Bioconductor / BiocParallel

Bioconductor facilities for parallel evaluation
https://bioconductor.org/packages/BiocParallel
65 stars 29 forks source link

For Developers Vignette Section Lacks a Code Example #217

Closed DarioS closed 2 years ago

DarioS commented 2 years ago

Developers wishing to invoke back-ends other than MulticoreParam, or to write code that works across Windows, macOS and Linux, need to take special care to ensure that required packages, data, and functions are available and loaded on the remote nodes.

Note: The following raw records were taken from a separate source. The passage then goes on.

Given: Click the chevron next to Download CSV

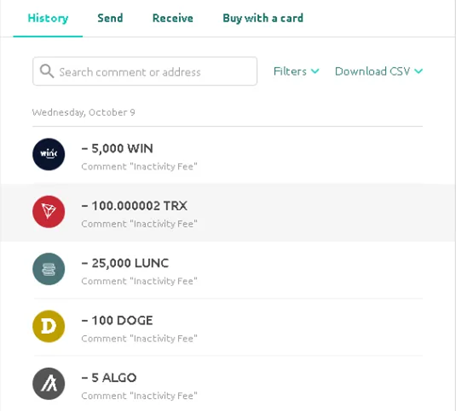Looking at the screenshot, I should pos(419,71).
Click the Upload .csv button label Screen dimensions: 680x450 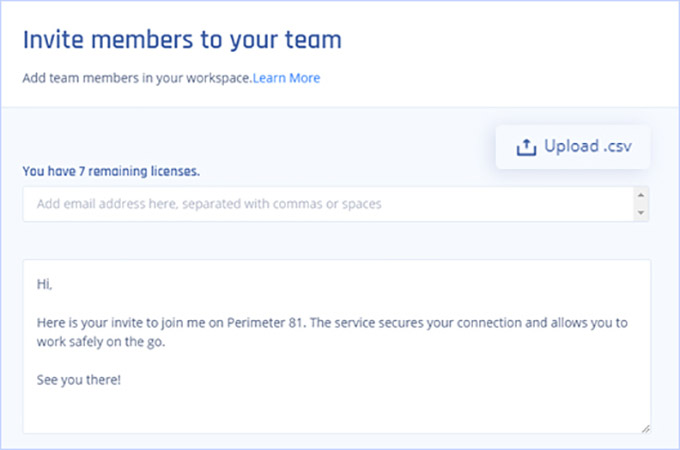coord(588,147)
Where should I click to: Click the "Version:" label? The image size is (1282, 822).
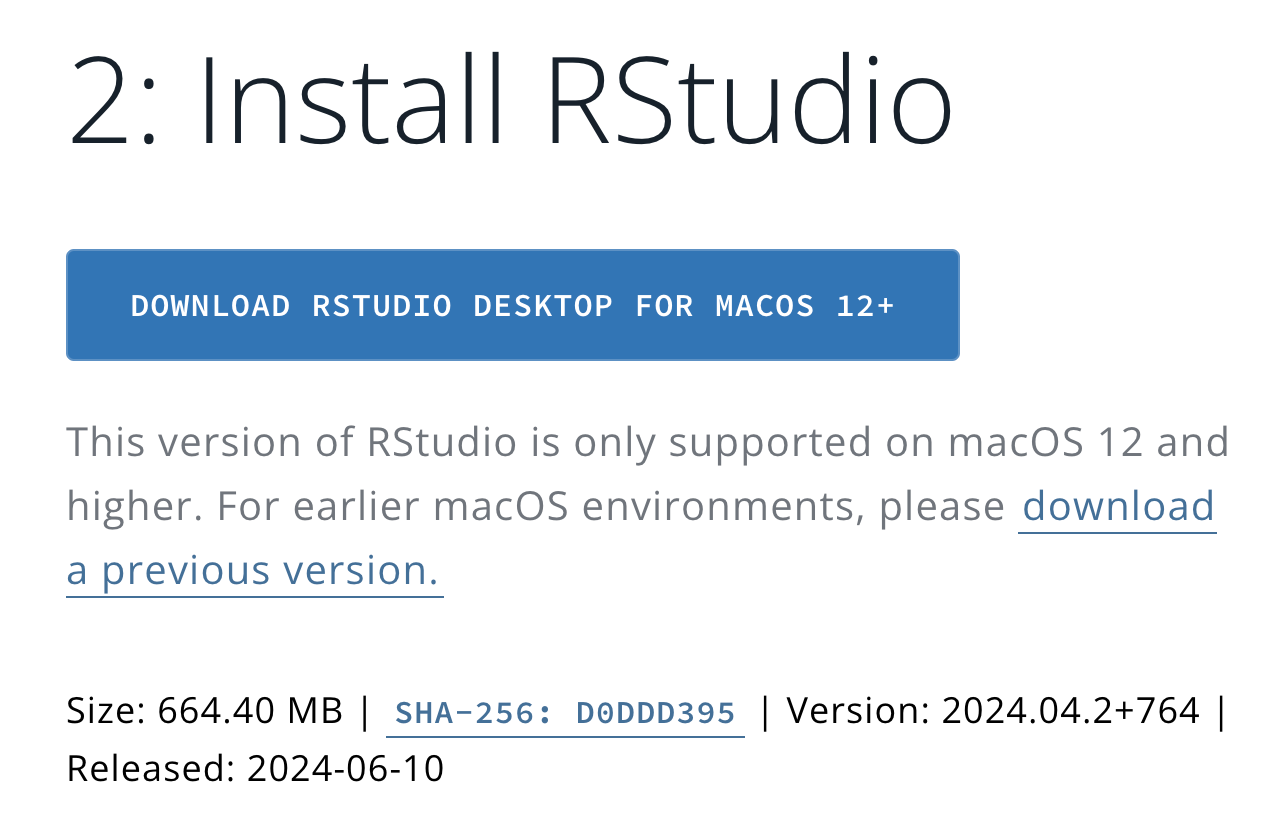click(859, 711)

I have recently reviewed a couple of Bioconductor packages - one before submission and one in submission - and I notice that they simply use bplapply and don't allow the user to specify a backend. I would like to have an example to point them to which shows how to create a loop that parallelises on any operating system. Also, I wonder if bpparam() could have ... as a formal argument. It currently automatically chooses a suitable backend depending on the operating system, but it would be nice if workers could be passed in via ... to customise the number of CPUs but still doing automatic selection of backend.

integer(1) Number of workers. Defaults to all cores available as determined by detectCores.

We have had issues with this on a shared departmental server when two or more people run an analysis at the same time and the server gets overburdened. Also, I think the text is outdated. I see it's actually "the maximum of 1 and parallel::detectCores() - 2." from Details section if I create a param object so the Arguments section text could use an update.

mtmorgan commented 2 years ago

The quote

Developers wishing to invoke back-ends ...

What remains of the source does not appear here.